ABOUT THIS EXERCISE: Pull out every line below that holds the word "beside".

DATASET RECORDS:
· · · · ·

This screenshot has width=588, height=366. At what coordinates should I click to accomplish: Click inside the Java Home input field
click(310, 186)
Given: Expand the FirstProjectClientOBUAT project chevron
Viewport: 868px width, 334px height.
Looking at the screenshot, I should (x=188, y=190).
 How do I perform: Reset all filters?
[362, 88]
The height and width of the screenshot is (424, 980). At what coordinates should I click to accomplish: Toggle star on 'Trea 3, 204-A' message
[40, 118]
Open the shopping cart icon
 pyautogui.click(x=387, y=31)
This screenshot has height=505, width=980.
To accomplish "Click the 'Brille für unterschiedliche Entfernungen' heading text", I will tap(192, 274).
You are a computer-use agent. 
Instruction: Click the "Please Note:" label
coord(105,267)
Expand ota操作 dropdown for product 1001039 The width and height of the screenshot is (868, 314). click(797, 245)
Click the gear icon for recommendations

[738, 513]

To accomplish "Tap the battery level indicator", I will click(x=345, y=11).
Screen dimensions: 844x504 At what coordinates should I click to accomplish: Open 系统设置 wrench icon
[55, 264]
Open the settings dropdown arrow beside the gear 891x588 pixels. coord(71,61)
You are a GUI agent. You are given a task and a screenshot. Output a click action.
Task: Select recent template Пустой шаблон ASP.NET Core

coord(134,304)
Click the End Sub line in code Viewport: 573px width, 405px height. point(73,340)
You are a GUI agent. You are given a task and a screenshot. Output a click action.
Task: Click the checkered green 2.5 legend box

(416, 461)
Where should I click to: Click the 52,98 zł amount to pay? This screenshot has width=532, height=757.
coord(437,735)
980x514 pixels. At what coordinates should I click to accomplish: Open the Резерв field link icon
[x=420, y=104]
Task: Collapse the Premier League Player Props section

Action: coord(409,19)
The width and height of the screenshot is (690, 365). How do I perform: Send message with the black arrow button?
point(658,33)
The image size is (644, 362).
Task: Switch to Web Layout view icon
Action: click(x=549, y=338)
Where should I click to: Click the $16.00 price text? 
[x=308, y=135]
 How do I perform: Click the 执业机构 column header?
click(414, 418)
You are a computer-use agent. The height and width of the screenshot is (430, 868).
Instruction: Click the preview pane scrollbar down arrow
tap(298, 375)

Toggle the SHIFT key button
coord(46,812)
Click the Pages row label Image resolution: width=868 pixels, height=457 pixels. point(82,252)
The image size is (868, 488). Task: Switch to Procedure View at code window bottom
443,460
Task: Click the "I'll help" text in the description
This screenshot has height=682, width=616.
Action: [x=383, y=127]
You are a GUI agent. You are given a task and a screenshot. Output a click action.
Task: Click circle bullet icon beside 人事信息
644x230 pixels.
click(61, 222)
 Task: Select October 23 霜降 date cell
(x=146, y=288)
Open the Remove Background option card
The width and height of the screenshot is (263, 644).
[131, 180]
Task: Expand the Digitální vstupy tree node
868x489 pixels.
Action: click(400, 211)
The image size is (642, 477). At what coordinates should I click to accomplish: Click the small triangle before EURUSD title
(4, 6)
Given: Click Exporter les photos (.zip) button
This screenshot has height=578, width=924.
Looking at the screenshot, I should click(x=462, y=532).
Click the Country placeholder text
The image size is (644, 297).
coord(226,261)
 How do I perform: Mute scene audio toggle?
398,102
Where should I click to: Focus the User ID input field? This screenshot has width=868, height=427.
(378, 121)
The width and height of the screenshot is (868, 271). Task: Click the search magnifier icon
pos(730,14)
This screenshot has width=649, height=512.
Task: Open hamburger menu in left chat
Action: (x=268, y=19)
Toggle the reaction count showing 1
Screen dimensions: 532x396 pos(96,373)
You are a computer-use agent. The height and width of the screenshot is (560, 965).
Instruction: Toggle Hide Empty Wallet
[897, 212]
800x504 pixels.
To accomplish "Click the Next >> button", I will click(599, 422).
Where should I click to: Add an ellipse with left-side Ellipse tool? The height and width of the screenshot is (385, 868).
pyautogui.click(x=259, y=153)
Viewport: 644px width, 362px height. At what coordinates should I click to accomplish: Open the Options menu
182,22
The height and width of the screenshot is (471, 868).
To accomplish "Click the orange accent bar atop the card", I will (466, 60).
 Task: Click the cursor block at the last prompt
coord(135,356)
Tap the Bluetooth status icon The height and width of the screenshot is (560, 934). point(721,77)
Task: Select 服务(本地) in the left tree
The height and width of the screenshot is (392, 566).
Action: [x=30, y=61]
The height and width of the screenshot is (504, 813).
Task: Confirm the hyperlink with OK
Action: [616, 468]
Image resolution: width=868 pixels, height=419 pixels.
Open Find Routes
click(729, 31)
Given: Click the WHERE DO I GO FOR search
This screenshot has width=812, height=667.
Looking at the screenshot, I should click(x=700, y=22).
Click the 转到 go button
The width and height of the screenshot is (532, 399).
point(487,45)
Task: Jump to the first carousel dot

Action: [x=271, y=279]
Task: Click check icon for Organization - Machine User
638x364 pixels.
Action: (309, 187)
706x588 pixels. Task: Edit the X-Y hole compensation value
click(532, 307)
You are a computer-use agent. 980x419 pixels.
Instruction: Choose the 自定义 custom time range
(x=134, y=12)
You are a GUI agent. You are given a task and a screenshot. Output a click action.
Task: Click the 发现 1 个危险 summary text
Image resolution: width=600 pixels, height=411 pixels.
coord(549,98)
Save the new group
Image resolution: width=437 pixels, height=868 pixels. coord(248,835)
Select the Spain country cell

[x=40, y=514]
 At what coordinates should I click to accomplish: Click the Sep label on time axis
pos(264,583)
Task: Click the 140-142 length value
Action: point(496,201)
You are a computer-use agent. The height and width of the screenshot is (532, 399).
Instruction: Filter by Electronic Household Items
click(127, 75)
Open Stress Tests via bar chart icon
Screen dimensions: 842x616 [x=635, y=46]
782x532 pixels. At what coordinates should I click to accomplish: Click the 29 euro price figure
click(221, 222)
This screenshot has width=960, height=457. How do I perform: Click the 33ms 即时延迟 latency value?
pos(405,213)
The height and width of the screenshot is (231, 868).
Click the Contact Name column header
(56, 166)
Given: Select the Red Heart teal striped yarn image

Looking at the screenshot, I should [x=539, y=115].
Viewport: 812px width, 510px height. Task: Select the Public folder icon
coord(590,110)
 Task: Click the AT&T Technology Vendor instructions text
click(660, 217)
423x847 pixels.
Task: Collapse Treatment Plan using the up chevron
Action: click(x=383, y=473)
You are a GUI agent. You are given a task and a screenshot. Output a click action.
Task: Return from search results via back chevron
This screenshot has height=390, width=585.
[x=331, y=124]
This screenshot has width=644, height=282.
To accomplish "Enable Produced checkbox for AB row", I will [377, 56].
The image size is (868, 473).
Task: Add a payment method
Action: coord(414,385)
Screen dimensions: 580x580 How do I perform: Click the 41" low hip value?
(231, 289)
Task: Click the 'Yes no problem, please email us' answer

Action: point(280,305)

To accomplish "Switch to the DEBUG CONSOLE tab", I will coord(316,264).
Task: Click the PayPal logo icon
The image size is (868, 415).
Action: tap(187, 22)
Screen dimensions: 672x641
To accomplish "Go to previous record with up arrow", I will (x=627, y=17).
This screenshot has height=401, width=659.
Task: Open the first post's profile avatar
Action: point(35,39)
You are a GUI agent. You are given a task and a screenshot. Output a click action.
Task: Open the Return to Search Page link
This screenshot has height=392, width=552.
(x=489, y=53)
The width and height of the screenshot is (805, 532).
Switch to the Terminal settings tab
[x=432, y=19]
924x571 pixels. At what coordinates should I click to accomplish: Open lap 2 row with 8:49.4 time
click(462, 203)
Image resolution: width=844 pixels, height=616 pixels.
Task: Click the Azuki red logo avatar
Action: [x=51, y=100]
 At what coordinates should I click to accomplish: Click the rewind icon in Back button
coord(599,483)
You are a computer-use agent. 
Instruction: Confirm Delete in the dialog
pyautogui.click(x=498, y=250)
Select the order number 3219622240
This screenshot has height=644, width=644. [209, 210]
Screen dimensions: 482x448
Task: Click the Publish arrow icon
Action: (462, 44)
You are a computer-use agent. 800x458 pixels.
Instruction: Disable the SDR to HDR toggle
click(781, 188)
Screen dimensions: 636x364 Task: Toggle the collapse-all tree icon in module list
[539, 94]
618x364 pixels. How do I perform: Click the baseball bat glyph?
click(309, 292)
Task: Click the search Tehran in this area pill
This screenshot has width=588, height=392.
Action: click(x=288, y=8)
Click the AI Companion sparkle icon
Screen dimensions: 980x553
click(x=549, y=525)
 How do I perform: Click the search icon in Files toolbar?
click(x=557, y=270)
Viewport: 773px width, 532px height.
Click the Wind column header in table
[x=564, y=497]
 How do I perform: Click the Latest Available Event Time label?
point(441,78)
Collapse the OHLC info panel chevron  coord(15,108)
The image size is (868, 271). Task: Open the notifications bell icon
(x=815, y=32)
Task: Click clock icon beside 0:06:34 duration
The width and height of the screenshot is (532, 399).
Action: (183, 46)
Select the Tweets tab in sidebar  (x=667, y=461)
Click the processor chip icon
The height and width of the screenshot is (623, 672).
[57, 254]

· · · · ·

THE COMPLETED TASK:
Open the settings dropdown arrow beside the gear 891x588 pixels. coord(71,61)
Task: Click circle bullet icon beside 人事信息
Task: Click clock icon beside 0:06:34 duration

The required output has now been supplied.